▶ _Brief_
Rewrite the data from the line containing "About [About Page] (282, 2304)" through the line containing "MOE Singapore [Go", inclusive, as a Markdown table with the columns Row and Line. Number each line in the Row column and leave out any blank lines.

▶ _Information supplied_
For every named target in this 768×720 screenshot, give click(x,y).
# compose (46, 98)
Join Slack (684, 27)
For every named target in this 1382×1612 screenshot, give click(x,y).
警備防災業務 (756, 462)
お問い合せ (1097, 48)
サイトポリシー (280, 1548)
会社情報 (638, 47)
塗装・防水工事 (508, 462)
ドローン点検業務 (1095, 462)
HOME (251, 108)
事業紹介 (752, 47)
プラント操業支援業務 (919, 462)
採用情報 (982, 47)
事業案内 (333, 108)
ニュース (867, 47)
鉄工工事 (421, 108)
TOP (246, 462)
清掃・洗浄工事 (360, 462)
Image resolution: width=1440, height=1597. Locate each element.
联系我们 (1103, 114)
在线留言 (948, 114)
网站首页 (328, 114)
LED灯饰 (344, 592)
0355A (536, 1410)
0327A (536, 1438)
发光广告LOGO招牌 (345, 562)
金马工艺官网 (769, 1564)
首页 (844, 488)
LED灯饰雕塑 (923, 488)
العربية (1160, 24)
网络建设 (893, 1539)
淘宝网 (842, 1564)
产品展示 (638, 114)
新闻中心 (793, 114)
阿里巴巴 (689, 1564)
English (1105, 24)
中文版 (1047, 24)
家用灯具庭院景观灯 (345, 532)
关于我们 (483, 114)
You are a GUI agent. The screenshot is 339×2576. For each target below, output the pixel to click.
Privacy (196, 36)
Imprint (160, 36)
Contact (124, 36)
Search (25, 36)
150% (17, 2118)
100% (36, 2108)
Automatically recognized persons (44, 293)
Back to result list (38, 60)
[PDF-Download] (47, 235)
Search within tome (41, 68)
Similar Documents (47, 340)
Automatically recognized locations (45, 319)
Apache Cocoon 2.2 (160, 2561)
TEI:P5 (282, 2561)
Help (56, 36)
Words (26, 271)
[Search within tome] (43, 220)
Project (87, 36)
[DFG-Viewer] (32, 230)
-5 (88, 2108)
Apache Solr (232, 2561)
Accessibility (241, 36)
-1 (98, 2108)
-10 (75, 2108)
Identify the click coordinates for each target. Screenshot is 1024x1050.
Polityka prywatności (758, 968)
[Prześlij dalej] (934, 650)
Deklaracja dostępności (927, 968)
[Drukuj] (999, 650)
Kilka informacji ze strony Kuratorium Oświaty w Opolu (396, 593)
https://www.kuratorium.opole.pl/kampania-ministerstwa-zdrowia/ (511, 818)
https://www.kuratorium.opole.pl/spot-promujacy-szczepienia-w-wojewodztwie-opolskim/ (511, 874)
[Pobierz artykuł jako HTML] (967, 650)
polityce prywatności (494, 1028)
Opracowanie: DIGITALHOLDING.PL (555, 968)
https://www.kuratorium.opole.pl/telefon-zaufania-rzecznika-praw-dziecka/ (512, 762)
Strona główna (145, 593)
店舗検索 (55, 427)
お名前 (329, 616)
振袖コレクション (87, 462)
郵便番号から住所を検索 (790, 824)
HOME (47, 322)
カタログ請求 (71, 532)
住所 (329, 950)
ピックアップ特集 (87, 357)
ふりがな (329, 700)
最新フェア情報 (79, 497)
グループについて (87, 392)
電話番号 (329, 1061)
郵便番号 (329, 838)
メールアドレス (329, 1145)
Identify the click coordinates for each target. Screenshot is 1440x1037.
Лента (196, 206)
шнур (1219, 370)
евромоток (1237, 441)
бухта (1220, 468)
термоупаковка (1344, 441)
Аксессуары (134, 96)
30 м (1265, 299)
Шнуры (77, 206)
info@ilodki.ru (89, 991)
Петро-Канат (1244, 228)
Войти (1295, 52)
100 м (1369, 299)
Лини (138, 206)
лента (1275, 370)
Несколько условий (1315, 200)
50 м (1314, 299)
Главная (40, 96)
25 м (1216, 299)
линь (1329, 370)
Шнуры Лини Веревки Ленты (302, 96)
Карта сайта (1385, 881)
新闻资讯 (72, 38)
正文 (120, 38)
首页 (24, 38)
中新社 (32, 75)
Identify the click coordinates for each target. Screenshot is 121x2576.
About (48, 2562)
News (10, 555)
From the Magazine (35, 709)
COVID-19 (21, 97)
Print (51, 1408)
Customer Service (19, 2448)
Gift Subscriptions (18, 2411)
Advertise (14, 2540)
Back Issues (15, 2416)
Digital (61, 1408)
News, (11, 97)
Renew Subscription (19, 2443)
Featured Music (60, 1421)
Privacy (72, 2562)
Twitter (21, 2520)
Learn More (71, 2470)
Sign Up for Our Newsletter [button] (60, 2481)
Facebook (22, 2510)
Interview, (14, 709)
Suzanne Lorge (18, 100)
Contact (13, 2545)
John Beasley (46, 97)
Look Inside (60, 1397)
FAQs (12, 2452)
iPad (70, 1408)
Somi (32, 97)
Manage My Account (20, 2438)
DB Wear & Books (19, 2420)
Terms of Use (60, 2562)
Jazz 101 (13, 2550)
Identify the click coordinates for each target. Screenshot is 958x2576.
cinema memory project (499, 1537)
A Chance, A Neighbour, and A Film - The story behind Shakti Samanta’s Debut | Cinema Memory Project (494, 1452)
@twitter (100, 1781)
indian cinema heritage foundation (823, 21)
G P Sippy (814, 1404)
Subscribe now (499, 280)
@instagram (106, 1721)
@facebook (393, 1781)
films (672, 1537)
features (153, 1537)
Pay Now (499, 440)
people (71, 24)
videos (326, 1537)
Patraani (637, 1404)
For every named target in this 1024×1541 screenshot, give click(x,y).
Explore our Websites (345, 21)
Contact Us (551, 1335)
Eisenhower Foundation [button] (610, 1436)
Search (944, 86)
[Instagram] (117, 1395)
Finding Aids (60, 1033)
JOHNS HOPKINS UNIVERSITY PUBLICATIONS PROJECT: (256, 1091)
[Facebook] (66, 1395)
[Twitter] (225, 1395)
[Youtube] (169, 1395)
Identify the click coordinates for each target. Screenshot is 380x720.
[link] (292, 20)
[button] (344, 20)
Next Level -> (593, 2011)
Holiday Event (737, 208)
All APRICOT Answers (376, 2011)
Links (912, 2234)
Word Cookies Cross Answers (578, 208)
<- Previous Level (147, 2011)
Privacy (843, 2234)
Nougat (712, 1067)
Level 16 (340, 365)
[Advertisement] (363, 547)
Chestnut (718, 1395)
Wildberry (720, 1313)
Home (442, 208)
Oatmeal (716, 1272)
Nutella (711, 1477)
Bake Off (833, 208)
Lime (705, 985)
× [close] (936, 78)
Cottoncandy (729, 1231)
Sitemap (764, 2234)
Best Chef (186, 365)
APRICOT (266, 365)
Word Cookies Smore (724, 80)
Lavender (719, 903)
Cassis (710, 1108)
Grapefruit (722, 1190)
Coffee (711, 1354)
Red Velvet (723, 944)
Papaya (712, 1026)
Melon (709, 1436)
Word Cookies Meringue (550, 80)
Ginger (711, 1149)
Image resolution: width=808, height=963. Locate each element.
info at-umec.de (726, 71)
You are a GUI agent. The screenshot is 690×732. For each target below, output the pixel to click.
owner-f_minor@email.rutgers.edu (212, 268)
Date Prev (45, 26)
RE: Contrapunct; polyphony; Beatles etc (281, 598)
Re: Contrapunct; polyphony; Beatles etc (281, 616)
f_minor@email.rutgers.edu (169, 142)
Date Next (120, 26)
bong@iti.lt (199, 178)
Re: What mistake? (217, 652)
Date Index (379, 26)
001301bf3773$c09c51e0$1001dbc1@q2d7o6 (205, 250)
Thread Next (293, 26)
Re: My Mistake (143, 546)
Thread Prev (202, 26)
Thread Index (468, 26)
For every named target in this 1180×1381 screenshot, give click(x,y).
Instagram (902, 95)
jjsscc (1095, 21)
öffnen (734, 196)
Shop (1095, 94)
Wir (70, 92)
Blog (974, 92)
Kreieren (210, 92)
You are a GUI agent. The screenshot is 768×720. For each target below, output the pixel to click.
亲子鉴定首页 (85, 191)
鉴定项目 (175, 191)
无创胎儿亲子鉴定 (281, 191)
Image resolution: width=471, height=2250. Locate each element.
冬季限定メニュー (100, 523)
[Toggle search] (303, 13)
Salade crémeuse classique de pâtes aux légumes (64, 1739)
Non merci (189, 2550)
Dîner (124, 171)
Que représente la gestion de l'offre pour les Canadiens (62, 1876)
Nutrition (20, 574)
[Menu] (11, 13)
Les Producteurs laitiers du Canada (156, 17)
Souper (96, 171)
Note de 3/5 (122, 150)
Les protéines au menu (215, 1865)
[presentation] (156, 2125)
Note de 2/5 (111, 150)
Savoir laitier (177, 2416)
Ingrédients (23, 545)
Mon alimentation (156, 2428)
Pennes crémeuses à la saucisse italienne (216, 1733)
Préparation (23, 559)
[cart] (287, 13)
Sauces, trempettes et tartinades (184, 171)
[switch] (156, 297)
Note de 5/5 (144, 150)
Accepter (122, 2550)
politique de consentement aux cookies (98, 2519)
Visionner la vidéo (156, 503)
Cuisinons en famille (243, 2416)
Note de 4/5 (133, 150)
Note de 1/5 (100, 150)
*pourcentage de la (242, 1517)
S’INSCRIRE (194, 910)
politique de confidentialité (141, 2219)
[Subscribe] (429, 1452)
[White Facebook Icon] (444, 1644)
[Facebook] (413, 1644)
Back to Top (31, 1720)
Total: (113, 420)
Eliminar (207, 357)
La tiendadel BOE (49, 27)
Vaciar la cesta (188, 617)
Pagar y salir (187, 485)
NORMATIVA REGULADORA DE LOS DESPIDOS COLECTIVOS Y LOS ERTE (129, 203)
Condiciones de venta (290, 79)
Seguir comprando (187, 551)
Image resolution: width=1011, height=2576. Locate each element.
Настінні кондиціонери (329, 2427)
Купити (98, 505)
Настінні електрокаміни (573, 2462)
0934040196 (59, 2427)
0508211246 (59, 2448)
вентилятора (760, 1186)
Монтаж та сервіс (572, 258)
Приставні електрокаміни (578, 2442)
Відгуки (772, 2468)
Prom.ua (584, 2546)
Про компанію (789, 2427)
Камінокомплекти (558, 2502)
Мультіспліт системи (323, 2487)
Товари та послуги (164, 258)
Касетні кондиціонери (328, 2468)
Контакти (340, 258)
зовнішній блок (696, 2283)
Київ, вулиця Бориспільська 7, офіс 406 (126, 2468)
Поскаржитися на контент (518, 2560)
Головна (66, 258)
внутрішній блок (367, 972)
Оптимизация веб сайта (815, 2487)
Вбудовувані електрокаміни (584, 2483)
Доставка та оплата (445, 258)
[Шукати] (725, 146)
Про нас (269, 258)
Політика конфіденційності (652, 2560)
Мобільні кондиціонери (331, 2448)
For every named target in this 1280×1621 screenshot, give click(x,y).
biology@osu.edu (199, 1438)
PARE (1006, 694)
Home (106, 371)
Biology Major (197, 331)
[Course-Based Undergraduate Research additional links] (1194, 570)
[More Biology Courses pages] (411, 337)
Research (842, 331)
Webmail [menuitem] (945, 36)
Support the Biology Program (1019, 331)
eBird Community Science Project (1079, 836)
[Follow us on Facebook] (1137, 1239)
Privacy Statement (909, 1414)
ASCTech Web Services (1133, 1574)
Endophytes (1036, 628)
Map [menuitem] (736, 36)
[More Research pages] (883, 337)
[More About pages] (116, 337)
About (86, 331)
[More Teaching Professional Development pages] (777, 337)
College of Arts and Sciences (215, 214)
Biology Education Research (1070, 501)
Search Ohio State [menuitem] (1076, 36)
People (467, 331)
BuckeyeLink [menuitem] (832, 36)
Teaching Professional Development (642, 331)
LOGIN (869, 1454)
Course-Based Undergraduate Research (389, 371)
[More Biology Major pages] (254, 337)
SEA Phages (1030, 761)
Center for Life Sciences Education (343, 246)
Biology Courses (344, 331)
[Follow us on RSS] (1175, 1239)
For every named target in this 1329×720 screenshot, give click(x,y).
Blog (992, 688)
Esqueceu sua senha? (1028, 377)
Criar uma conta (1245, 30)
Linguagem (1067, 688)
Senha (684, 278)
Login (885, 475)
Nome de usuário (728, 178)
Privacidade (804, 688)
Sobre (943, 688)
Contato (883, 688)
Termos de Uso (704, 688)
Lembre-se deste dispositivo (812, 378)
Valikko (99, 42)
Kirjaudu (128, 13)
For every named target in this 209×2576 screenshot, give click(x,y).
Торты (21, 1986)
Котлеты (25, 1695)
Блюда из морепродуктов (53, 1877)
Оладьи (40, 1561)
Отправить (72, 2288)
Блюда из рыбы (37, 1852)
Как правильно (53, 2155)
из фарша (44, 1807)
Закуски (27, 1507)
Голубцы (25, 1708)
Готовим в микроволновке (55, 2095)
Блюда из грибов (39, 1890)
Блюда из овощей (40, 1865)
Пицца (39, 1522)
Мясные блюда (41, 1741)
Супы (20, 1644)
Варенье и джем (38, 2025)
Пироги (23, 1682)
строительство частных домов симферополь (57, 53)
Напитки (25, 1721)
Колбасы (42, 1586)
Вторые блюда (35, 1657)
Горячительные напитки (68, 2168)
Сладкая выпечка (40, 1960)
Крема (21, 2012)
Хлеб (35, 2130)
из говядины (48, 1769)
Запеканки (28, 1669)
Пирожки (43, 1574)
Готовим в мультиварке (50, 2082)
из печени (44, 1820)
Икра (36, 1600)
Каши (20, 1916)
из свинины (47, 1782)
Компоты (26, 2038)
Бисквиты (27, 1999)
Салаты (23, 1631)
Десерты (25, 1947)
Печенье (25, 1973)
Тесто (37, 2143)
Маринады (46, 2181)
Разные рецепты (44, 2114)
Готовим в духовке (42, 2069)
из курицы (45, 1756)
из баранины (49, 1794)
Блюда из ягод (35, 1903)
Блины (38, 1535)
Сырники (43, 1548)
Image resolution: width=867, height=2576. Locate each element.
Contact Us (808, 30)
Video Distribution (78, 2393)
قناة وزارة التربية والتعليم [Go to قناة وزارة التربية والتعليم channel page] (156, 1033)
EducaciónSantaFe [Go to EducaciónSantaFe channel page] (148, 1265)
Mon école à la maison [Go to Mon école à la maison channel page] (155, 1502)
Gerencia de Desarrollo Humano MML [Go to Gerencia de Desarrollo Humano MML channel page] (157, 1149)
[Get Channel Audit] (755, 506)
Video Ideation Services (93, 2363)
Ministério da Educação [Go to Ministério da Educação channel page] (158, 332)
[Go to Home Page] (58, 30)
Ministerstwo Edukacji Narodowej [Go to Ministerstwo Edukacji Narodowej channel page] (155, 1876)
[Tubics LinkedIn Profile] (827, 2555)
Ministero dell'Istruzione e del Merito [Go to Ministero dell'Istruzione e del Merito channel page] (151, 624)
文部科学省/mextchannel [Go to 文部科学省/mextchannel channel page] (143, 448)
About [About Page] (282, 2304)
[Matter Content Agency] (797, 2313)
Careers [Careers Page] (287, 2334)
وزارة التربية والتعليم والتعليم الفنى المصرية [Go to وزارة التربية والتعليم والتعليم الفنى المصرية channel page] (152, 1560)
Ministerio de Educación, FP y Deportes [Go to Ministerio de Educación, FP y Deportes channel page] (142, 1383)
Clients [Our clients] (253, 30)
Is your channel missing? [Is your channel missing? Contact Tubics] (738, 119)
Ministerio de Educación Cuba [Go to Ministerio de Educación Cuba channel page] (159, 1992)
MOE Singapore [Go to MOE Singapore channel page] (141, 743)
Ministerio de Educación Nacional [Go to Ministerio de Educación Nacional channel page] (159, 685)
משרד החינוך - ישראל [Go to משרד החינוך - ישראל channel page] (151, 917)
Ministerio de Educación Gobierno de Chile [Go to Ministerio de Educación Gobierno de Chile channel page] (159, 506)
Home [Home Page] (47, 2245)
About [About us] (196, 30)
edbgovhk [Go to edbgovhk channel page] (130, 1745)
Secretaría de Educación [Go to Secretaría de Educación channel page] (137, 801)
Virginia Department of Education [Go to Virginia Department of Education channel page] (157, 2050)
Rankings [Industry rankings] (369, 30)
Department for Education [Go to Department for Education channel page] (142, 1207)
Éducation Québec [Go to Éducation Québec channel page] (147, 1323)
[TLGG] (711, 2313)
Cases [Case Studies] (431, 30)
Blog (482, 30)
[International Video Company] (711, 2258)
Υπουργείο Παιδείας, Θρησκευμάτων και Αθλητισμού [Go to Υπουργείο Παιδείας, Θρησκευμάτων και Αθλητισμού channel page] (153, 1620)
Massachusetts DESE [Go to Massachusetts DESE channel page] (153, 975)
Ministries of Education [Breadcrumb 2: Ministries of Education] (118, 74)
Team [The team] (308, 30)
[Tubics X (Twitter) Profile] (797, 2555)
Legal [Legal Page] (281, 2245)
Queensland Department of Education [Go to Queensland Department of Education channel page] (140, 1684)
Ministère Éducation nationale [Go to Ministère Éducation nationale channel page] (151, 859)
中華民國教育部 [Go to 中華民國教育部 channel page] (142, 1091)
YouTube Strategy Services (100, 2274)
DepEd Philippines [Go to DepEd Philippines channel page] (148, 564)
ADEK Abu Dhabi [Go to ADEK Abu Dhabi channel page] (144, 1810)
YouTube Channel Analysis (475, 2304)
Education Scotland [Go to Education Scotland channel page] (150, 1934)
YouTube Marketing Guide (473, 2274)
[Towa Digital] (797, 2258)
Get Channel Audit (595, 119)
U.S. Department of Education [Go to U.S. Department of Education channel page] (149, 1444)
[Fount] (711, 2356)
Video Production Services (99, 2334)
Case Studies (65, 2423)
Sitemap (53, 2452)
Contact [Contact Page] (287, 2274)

▶ _Solution to the problem_
| Row | Line |
|---|---|
| 1 | About [About Page] (282, 2304) |
| 2 | [Matter Content Agency] (797, 2313) |
| 3 | Careers [Careers Page] (287, 2334) |
| 4 | وزارة التربية والتعليم والتعليم الفنى المصرية [Go to وزارة التربية والتعليم والتعليم الفنى المصرية channel page] (152, 1560) |
| 5 | Ministerio de Educación, FP y Deportes [Go to Ministerio de Educación, FP y Deportes channel page] (142, 1383) |
| 6 | Clients [Our clients] (253, 30) |
| 7 | Is your channel missing? [Is your channel missing? Contact Tubics] (738, 119) |
| 8 | Ministerio de Educación Cuba [Go to Ministerio de Educación Cuba channel page] (159, 1992) |
| 9 | MOE Singapore [Go to MOE Singapore channel page] (141, 743) |